2 min read Last Updated : Dec 01 2021 | 8:10 AM IST
Delhi's air was toxic on Wednesday without any improvement as data stated the pollution in November was the worst in seven years.
The Air Quality Index (AQI) was 362 --'very poor'-- at 8 am, according to the state-run System of Air Quality and Weather Forecasting And Research (SAFAR). Readings below 50 are considered safe, while anything above 300 is considered hazardous or 'severe'.
According to Central Pollution Control Board (CPCB) data, Delhi AQI in November was the worst in seven years with the city witnessing severe pollution on 11 days and not a single "good" air quality day, according to Central Pollution Control Board (CPCB) data.
This was attributed to the shifting of the peak stubble burning period by around a week due to a prolonged monsoon season, experts said.
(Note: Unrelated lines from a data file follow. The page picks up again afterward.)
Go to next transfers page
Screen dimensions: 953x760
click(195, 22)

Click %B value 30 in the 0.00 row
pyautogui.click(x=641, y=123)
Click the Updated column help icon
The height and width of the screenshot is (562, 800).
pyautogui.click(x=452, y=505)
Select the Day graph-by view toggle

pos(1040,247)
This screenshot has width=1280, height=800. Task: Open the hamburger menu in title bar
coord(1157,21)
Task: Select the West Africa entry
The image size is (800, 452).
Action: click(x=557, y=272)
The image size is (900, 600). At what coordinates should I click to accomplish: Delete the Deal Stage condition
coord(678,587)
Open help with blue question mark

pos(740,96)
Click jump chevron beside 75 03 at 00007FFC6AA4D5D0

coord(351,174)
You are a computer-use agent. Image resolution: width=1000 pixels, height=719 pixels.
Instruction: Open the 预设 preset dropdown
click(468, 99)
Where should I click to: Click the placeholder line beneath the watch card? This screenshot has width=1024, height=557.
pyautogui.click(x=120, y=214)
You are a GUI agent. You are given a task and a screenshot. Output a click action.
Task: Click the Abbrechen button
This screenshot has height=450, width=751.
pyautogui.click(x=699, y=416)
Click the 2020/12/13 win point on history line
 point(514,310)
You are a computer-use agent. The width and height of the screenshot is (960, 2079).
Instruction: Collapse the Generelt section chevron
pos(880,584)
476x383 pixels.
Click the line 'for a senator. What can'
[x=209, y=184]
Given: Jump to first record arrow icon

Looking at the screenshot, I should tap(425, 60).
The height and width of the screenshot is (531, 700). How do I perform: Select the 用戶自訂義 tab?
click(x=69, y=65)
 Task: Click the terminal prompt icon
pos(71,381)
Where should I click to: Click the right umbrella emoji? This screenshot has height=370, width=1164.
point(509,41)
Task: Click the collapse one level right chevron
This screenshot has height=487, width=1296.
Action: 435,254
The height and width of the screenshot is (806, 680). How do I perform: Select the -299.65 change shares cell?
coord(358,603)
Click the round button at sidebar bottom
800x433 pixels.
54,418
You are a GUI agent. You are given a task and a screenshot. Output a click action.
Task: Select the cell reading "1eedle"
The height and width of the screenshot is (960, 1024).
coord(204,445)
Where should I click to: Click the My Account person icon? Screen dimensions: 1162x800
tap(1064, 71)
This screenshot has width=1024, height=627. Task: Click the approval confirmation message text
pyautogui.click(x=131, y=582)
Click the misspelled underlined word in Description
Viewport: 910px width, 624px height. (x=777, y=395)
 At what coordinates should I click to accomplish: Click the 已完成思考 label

Gufran Beig, SAFAR's founder project director, said events causing extreme pollution--Diwali and peak stubble burning among them-- got shifted towards November this year due to the delayed withdrawal of the monsoon resulting in poorer air quality.
Delhi was this morning the planet's third most polluted city with an AQI of 196, said iQair, a website that tracks air pollution worldwide. The other Indian cities on the website’s list of 10 were Kolkata, Mumbai being the sixth, seventh most polluted city worldwide with an AQI of 165, 157, respectively.
Air pollution costs Indian businesses $95 billion or roughly 3 per cent of its GDP every year, according to U.K.-based non-profit Clean Air Fund and the Confederation of Indian Industry, Bloomberg has reported.